Teachers can give young students an early introduction to linear motion concepts by creating a rocket car from common household items. Provide Styrofoam trays for students to draw and cut out a rectangle that is 4 inches by 9 inches and four circles that are each 4 inches in diameter. While students cut out their shapes, distribute balloons and flexible plastic drinking straws. Demonstrate how to slide the open end of the balloon over one end of the straw. Tape around the connection point securely to create a tight seal. Place the body of the straw lengthwise through the center of the rectangle, placing two strips of tape across the middle of the rectangle to hold the straw in place. Attach the circles as the car's wheels by driving a straight pin through the center of each circle into the edge of the rectangle. Leave a little space so the wheels spin easily. Students will blow through the straw to inflate their balloons and pinch off the end of the straw until it is time to launch the car. Cars should be lined up on a smooth surface and straws released at the same time. Discuss Newton's Third Law and ask students to identify the action and reaction in the experiment.
Elementary and intermediate teachers can help students understand the concepts of gravity, force and friction as well as their impact on linear motion with a simple and fun experiment involving the classic toy car. Educators will need a ramp at least 2 yards long with a gradual slope. This can be made from a section of plywood propped up by a few textbooks at one end. At the end of the ramp, place strips of fine sandpaper to line the last six inches of the ramp and attach with masking tape. Release a toy car from the top of the ramp and record the amount of time it takes the car to reach the end of the ramp. Repeat the experiment, changing the sandpaper each time with sheets of different grit size. After testing medium and coarse ground, extend the sandpaper coverage of the ramp to 12 inches, 24 inches and 36 inches. Record the time of completion during each run and discuss how friction impacts an object's linear motion in terms of acceleration and speed.

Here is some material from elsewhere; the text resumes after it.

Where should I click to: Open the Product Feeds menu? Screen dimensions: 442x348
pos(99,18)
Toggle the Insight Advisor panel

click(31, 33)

Build ramps of different lengths and heights for use in a simple classroom experiment that will help high school students calculate displacement and velocity. Students should release a golf ball from the top of each ramp and record the amount of time it takes the ball to run the length of the ramp, as well as the amount of time it takes the ball to stop after leaving the ramp. Students will need to measure the base and height of the ramp to determine the slope, then use the velocity formula to determine the speed of the ball over the course. Discuss the impact of the incline and ramp length on the linear motion of the golf ball.
High school instructors should divide students into groups of six and give two meter-sticks and two stopwatches to each group. Have students measure a distance of 100 meters, leaving one group member each at the beginning and end points as markers. Three students should line up at the starting position. One should be on foot, another should ride a bicycle and the third should wear roller skates. The last student should stand at the endpoint with a stopwatch and pencil to record results. Have each student propose a hypothesis about the outcome of the experiment. The three students should race from the start to the finish point. Teachers should lead a discussion about force and the relationship between circular motion and linear motion.